L’observatoire Panafricain de la Démocratie a voulu récompenser ce que j’appellerais, avec humilité, mon sens des responsabilités tant dans la posture que dans le discours, et ce tout au long de la campagne présidentielle qui s’est déroulée en 2010, dans mon pays. Cette appréciation qui m’honore contient cependant ce vieux questionnement de la politique : le combat politique, souvent présenté comme féroce, justifie t-il l’utilisation de tous les moyens pour atteindre l’objectif de pouvoir ? Si tel est le cas, quel avenir peut-on bâtir sur le terreau de la détresse matérielle des populations, la désintégration des relations sociales, la dissolution des structures transmises, la perte de tous repères moraux et spirituels ?

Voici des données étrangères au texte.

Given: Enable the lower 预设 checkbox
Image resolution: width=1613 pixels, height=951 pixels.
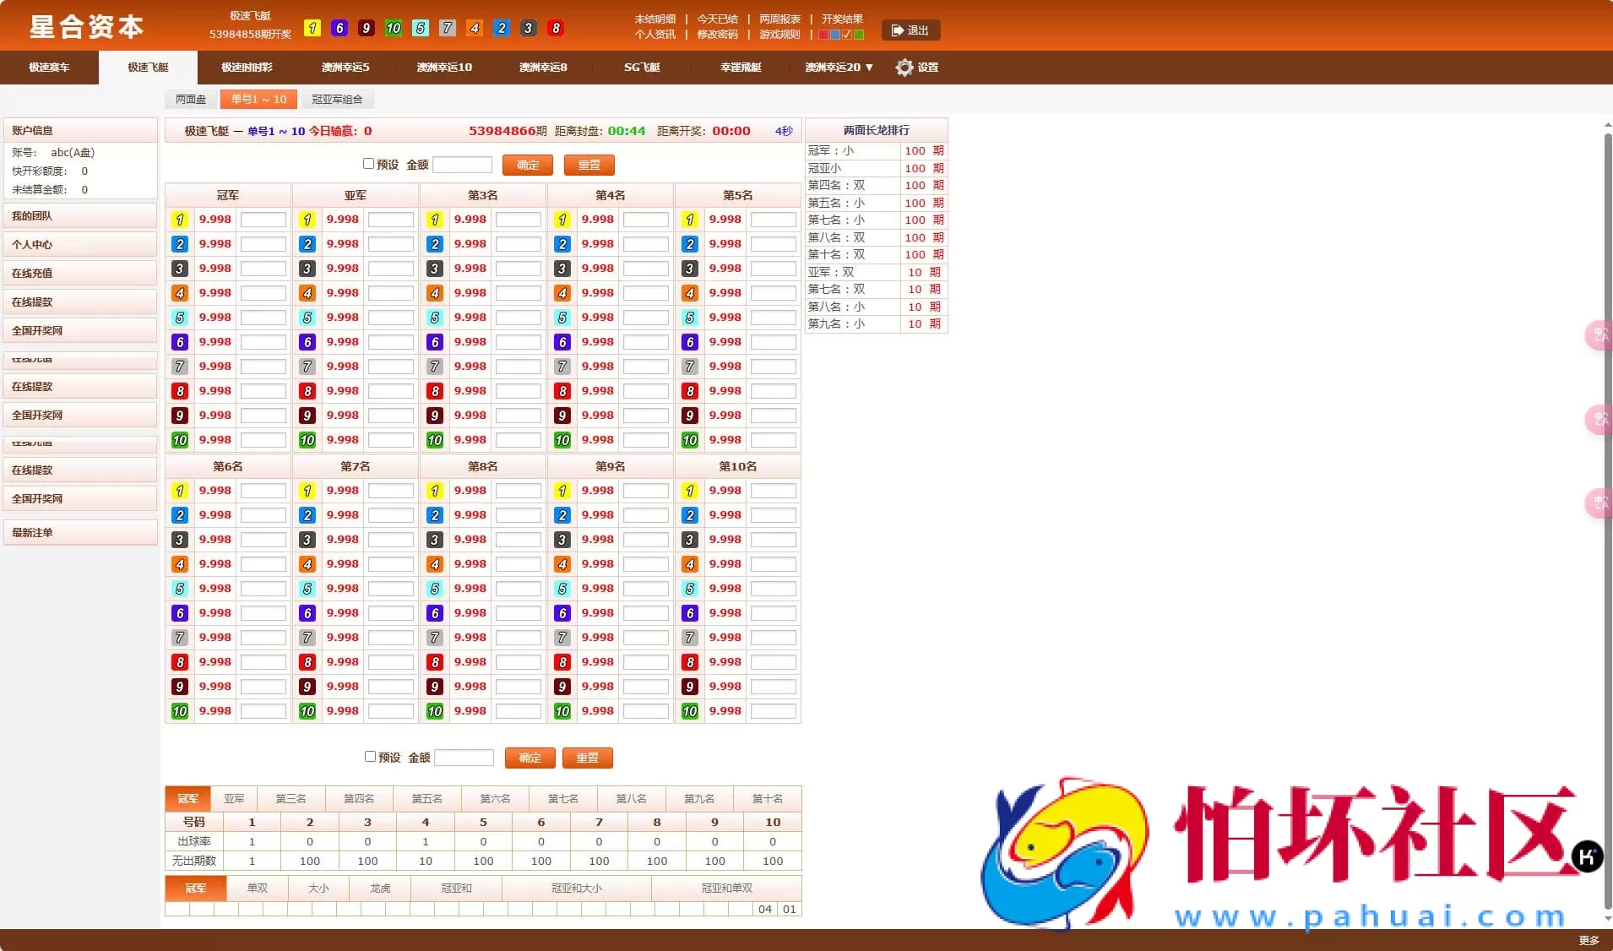Looking at the screenshot, I should pos(372,757).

Pour moi, aucune ambition ne vaut l’homme : c’est cet humanisme qui fonde mon engagement politique. Mon combat n’ignore pas les pesanteurs de l’histoire, le caractère inévitable des conflits d’intérêts et de pouvoirs. Mais, fondamentalement, mon action politique est animée par l’affirmation des valeurs de liberté, de démocratie, de responsabilité, de solidarité, de tolérance. C’est au nom de ces valeurs mais aussi parce que, comme vous le savez, il n’y a pas d’Etat sans nation et que nos nations sont encore fragiles dans un contexte régional turbulent, que j’ai accepté les résultats proclamés alors que beaucoup de mes compatriotes, non sans raison, en contestent encore le bien fondé.
Cette acceptation qui a légitimé le président proclamé, a été saluée comme facteur mettant en mouvement la démocratie dans mon pays. Dans mon esprit, le processus ainsi engagé devait être poursuivi et renforcé. Par un discours rassembleur pour panser les profondes blessures d’une campagne électorale ethnicisée. Par le respect scrupuleux de la constitution qui renferme nos droits et nos libertés. Par l’application d’une justice indépendante, protectrice des citoyens.

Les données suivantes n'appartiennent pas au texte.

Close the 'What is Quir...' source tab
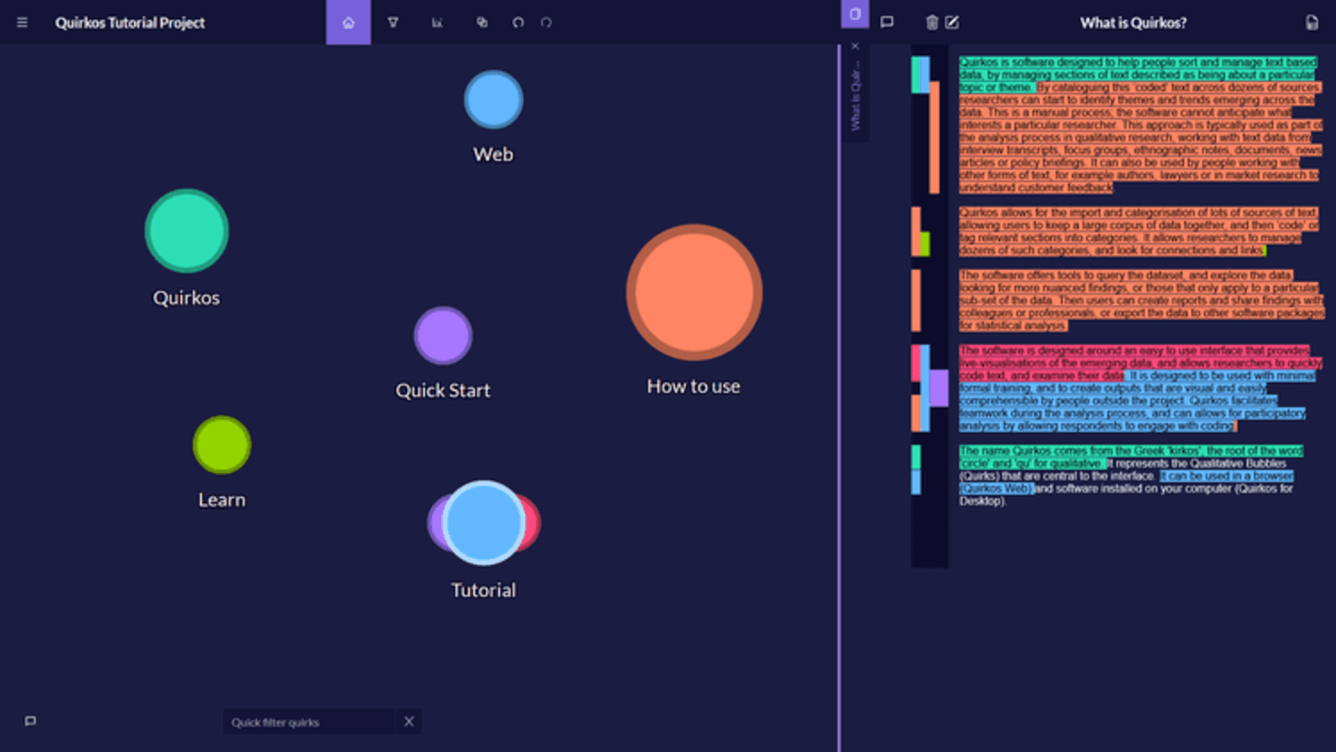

Malheureusement, force est de reconnaître, sans doute avec vous, observateurs vigilants des avancées du droit et de la démocratie dans nos Etats, que le pouvoir actuel ne semble pas prendre la voie du changement annoncé. Au contraire, des menaces s’accumulent de nouveau sur la cohésion de la société guinéenne. Sinon, comment comprendre les violations répétées de la nouvelle constitution notamment dans ses dispositions sur les libertés publiques et les droits de l’homme qui constituent le socle d’un état de droit ? Comment accepter la répression sauvage à l’arme par les agents du Pouvoir de mes militants venus m’accueillir? Des dizaines de blessés par balles et un mort ! Des enfants et adolescents dont l’âge varie entre 8 et 15 ans arrêtés, emprisonnés et dont la relaxe est subordonnée au paiement d’une rançon ! Pourquoi cette stigmatisation d’une ethnie et cet ostracisme ? Oui, c’est un cri de souffrance et d’indignation mais aussi pour vous prendre à témoin : les guinéens, avec moi, seront débout pour défendre leurs droits et libertés et refuser tout Pouvoir autocratique.
Lutter pour les droits et les libertés, c’est aussi le sens que je donne au prix qui m’honore. Vous me permettrez de dire avec le philosophe français ALAIN que je cite : « la démocratie n’est pas le règne du nombre, n’est pas le pouvoir donné à une majorité d’écraser une minorité. Elle doit permettre à l’inverse d’assurer l’égalité de tous au droit, de lutter contre les tyrannies, et elle repose sur des citoyens libres et pensants. Elle n’existe donc que grâce aux vertus des citoyens. ». En effet, le fondement du système démocratique c’est le droit, le droit qui s’applique à tous. Je crois profondément à la supériorité du droit comme protecteur des libertés et des solidarités pour éviter qu’une minorité, de quelque ordre que ce soit, se voie imposer, sans recours, les décisions d’une majorité.. C’est pourquoi je bénis ce beau couple Droit et Démocratie que porte mon prix et prie le Tout Puissant qu’il prospère dans tous nos pays.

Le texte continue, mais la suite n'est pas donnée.